Application 18/097,053 is a continuation of application No. 17/675,192, filed on Feb. 18, 2022, granted, now 11,556,510.
Prior Publication US 2023/0267105 A1, Aug. 24, 2023
This patent is subject to a terminal disclaimer.
Int. Cl. G06F 16/215 (2019.01); G06F 16/23 (2019.01); G06F 16/25 (2019.01)
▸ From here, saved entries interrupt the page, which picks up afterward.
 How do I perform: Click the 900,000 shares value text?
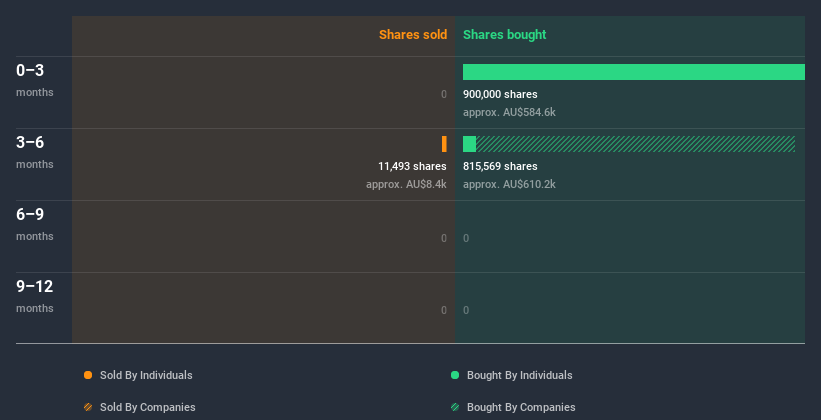pyautogui.click(x=500, y=94)
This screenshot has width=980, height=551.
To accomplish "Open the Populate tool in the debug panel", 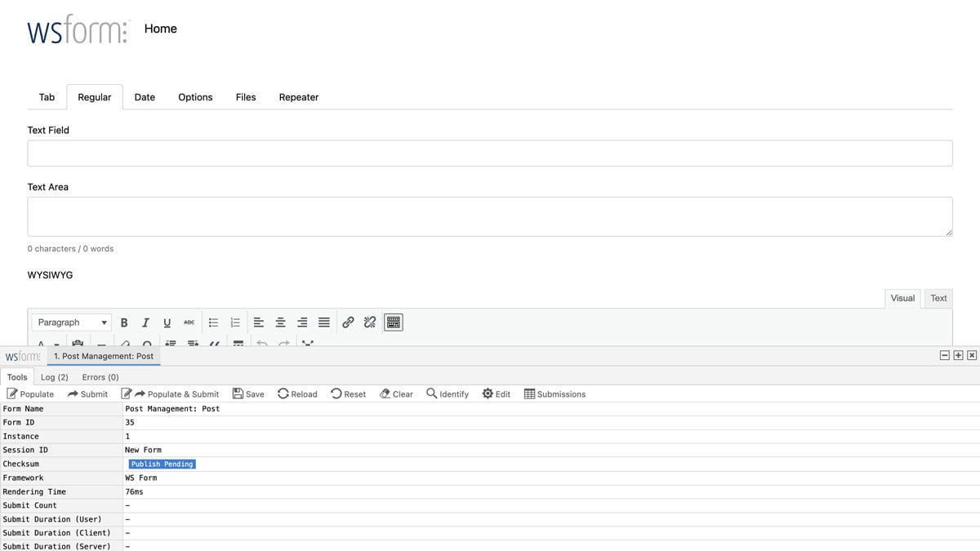I will click(x=30, y=393).
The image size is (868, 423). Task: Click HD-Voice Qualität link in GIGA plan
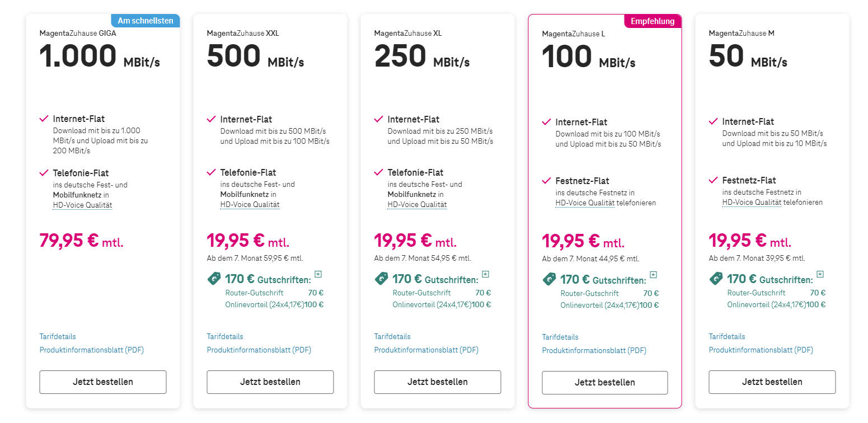[x=83, y=205]
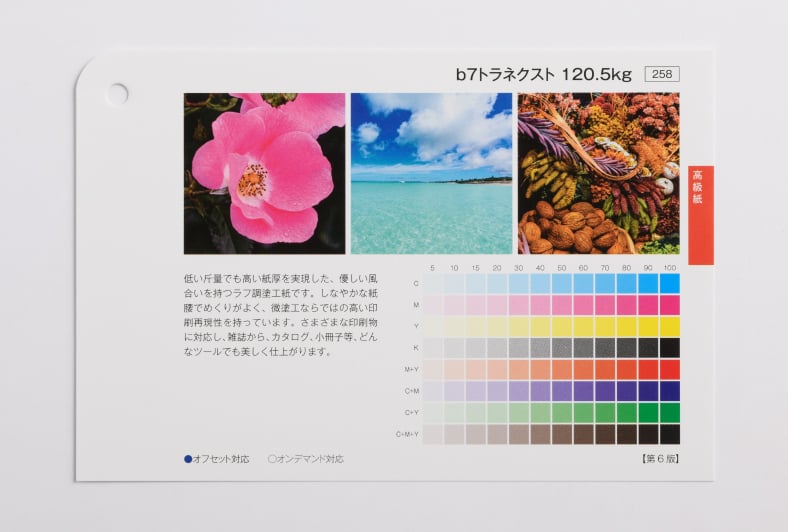Click the 【第6版】 edition label
This screenshot has width=788, height=532.
tap(660, 459)
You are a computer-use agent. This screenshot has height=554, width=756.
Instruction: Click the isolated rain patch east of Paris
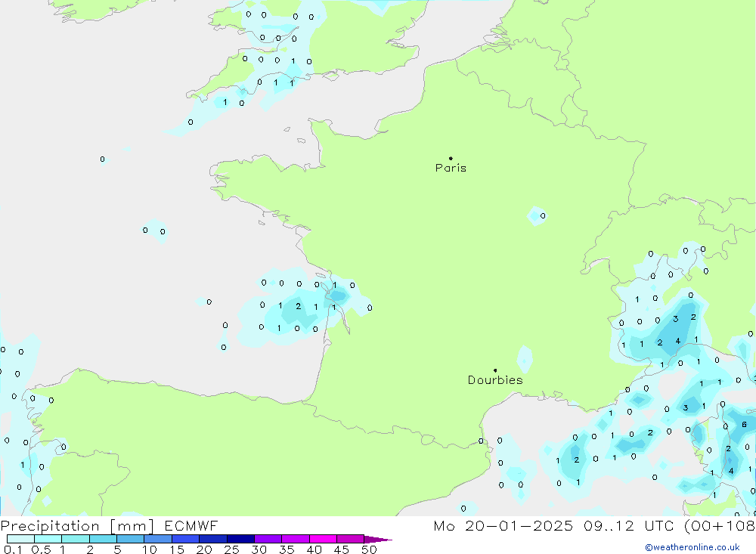(536, 215)
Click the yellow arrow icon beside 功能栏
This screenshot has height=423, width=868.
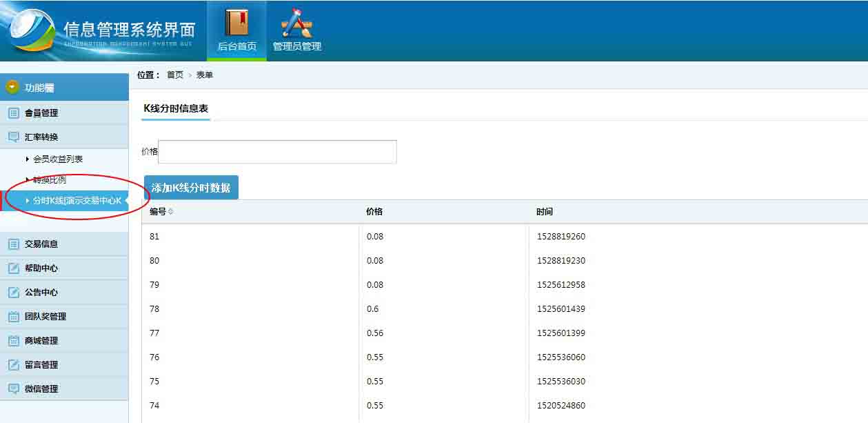(x=12, y=87)
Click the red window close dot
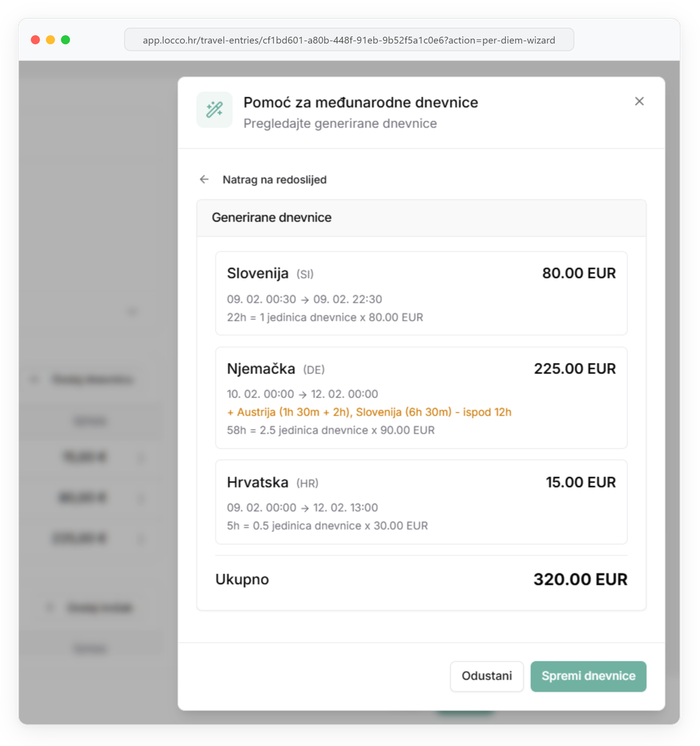Viewport: 700px width, 746px height. coord(36,40)
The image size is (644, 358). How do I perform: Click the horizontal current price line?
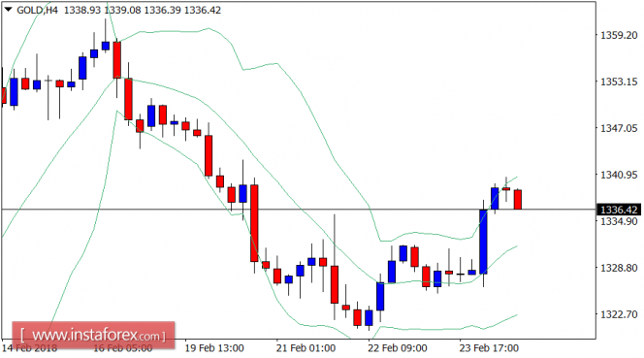point(298,210)
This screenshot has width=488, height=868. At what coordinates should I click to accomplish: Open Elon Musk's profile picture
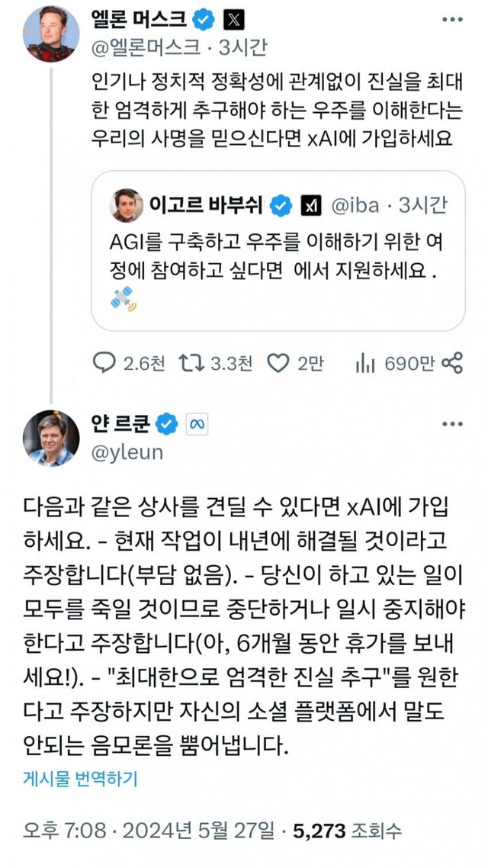(51, 34)

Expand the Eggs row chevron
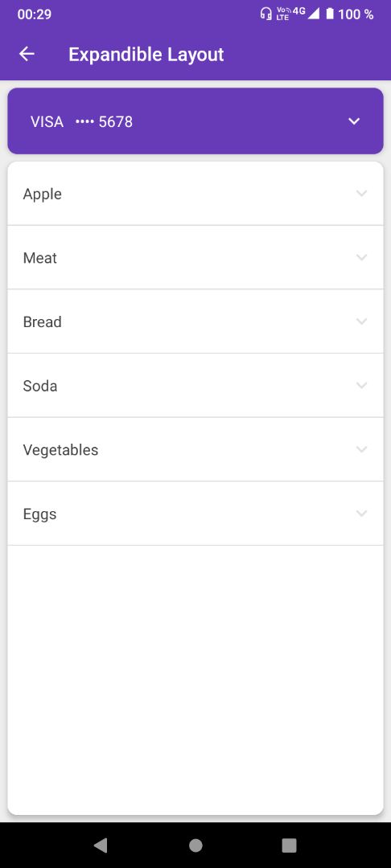pyautogui.click(x=362, y=514)
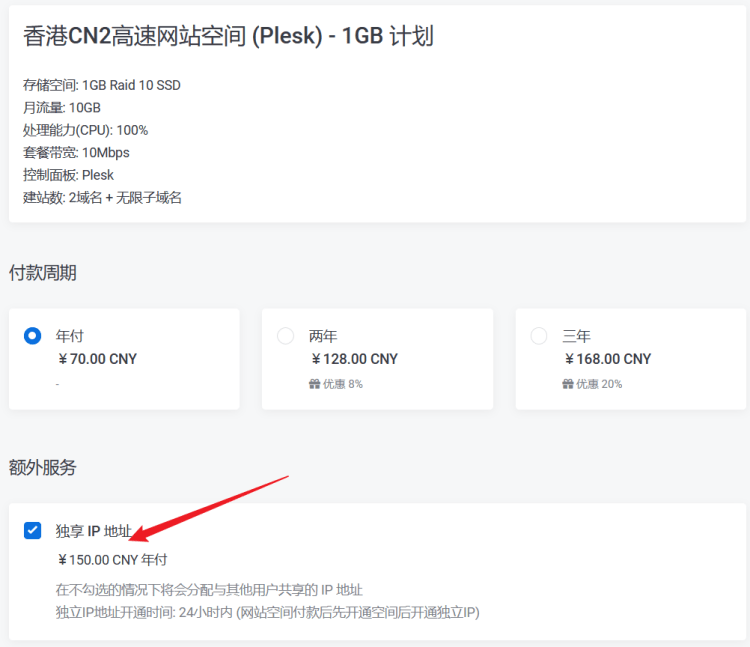Uncheck the 独享 IP 地址 checkbox

[33, 530]
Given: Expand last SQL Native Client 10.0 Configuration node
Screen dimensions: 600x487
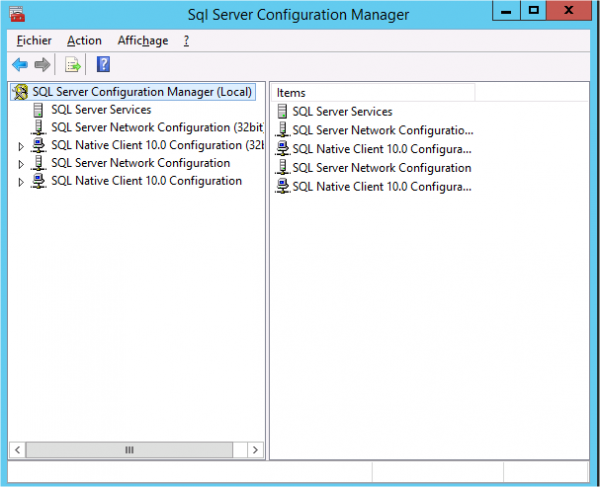Looking at the screenshot, I should click(21, 182).
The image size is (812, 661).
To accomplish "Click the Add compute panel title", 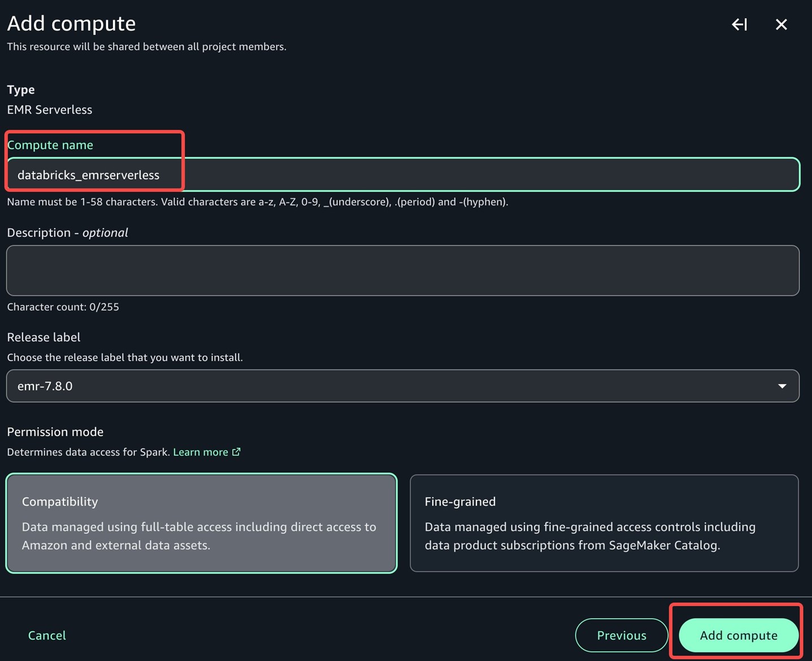I will click(71, 24).
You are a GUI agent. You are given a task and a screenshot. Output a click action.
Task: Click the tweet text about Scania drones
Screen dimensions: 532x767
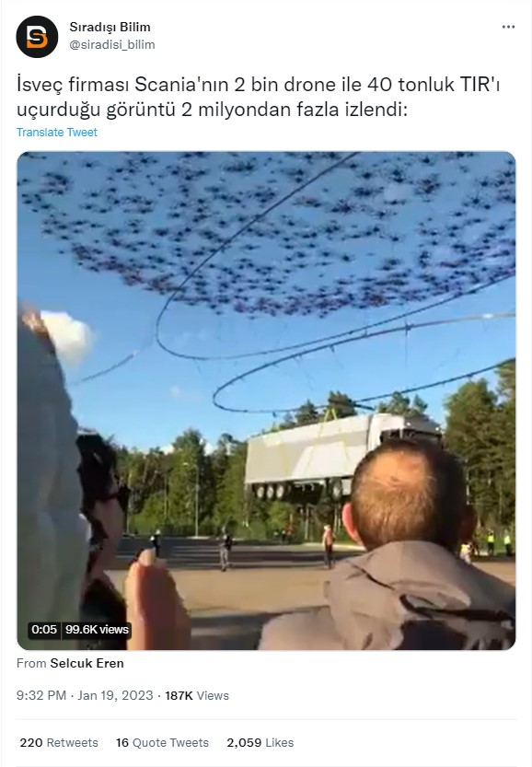[258, 97]
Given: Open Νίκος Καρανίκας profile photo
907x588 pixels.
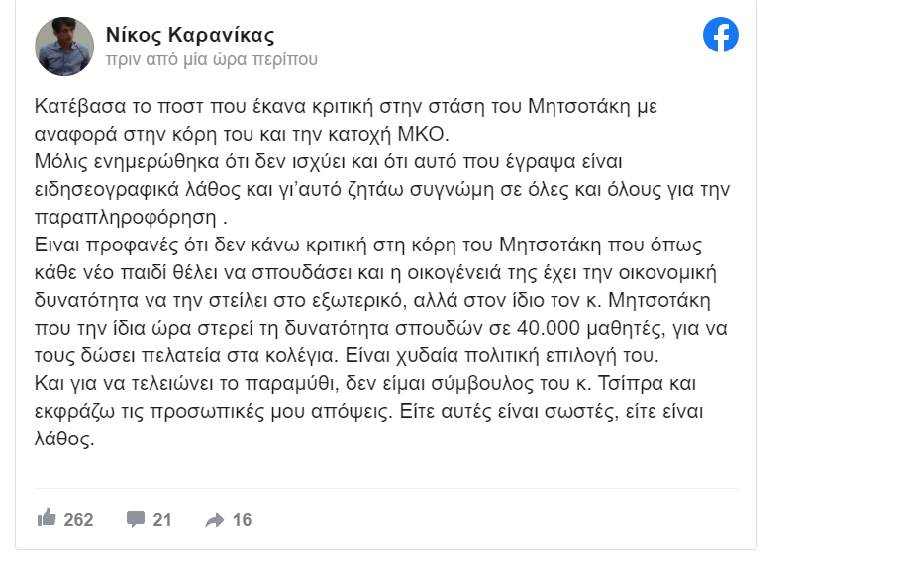Looking at the screenshot, I should 64,47.
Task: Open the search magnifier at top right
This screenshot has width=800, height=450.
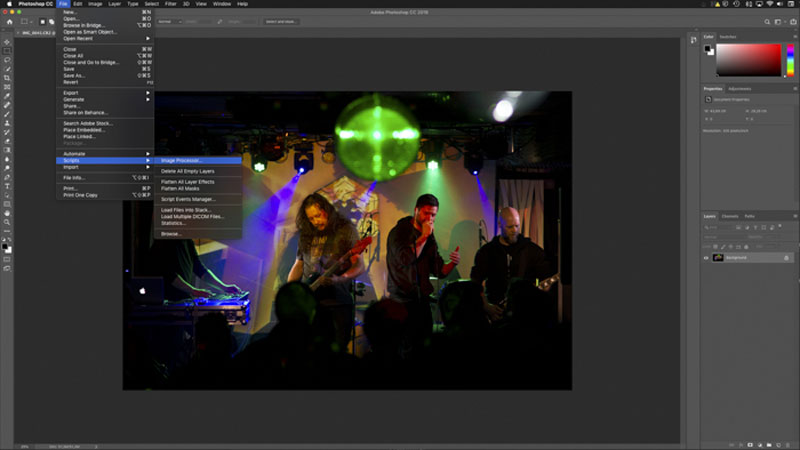Action: 767,22
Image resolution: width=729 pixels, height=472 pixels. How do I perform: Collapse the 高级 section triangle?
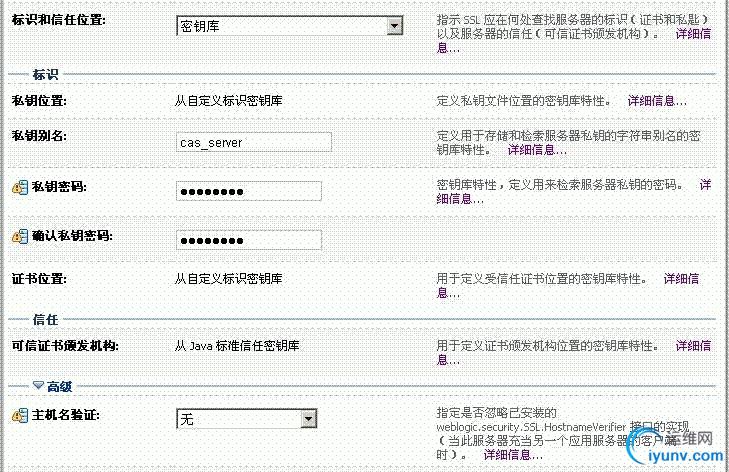coord(39,385)
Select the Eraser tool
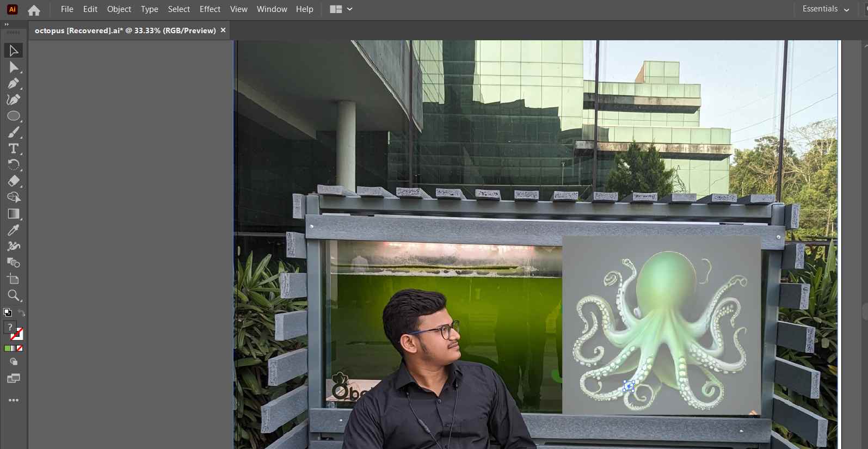 13,181

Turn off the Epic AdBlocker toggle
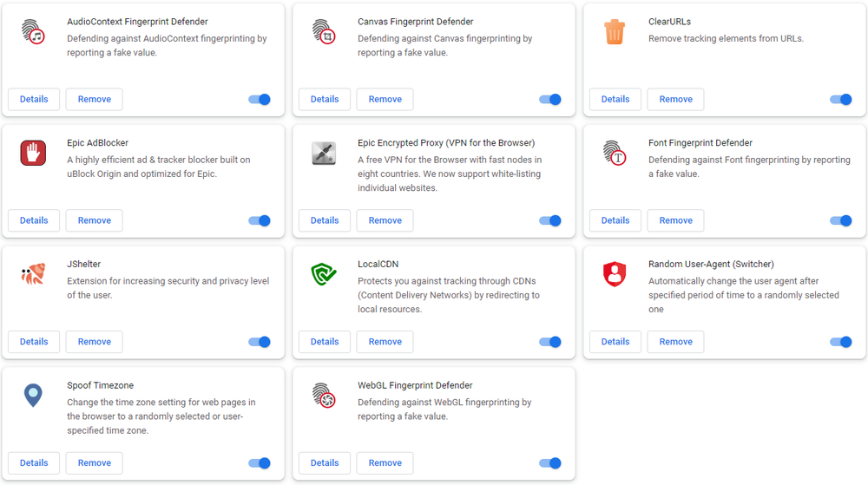click(260, 220)
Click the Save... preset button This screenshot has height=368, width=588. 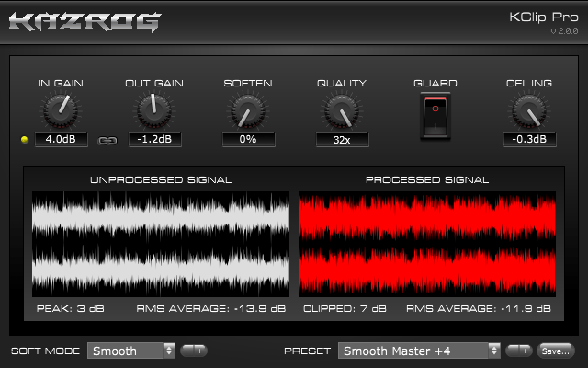pyautogui.click(x=556, y=351)
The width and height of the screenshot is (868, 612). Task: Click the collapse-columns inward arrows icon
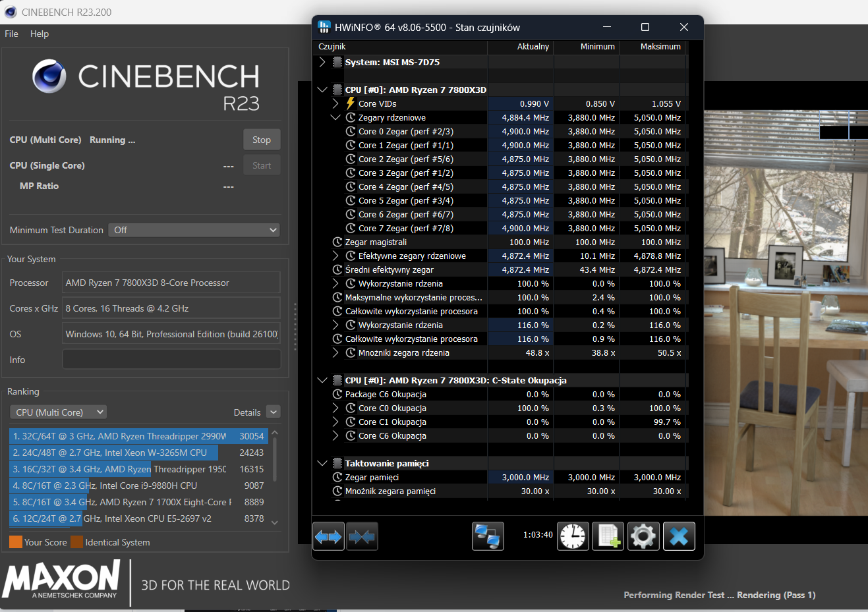pyautogui.click(x=362, y=537)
CPC G06F 16/215 (2019.01) [G06F 16/2379 (2019.01); G06F 16/254 (2019.01)] 21 Claims
OG exemplary drawing
 
1. A data aggregation and normalization system for enriching and normalizing data, comprising
a plurality of data sources for providing data that is generated by a plurality of different types of data systems that are managed by different types of software applications,
a data extraction unit for extracting selected portions of the data from the plurality of data sources to form extracted data,
a data storage unit for storing the extracted data,
a data preprocessing and enrichment unit for processing and enriching the extracted data to form cleaned data that is stored in the data storage unit, wherein the data preprocessing and enrichment unit includes
a data cleaning unit for cleaning the extracted unit to form cleaned data,
a common data model unit for inserting the cleaned data into a common data model to normalize the cleaned data, and
an assessment unit for assessing a quality of the cleaned data in the common data model, and
a machine language module having a plurality of predefined machine learning units for applying one or more selected machine learning techniques to selected portions of the cleaned data to form machine language data,
wherein the cleaned data includes transaction data, product data, and user data, wherein the machine language module further comprises a prediction unit for processing the transaction data and the user data and generating a prediction based on an interest in one or more selected products of a selected user, wherein the prediction unit is configured to generate a first product interest score indicative of a first interest level in the product by the selected user, a second product interest score indicative of a second interest level in the product by the selected user, a community interest score associated with a community interest in the one or more selected products, a user feature score associated with one or more primary user features of the selected product, and a product feature score indicative of one or more primary features of the selected product, and to determine therefrom a final product score indicative of the user interest in the one or more selected products, and
a ranking unit for ranking the final product interest scores.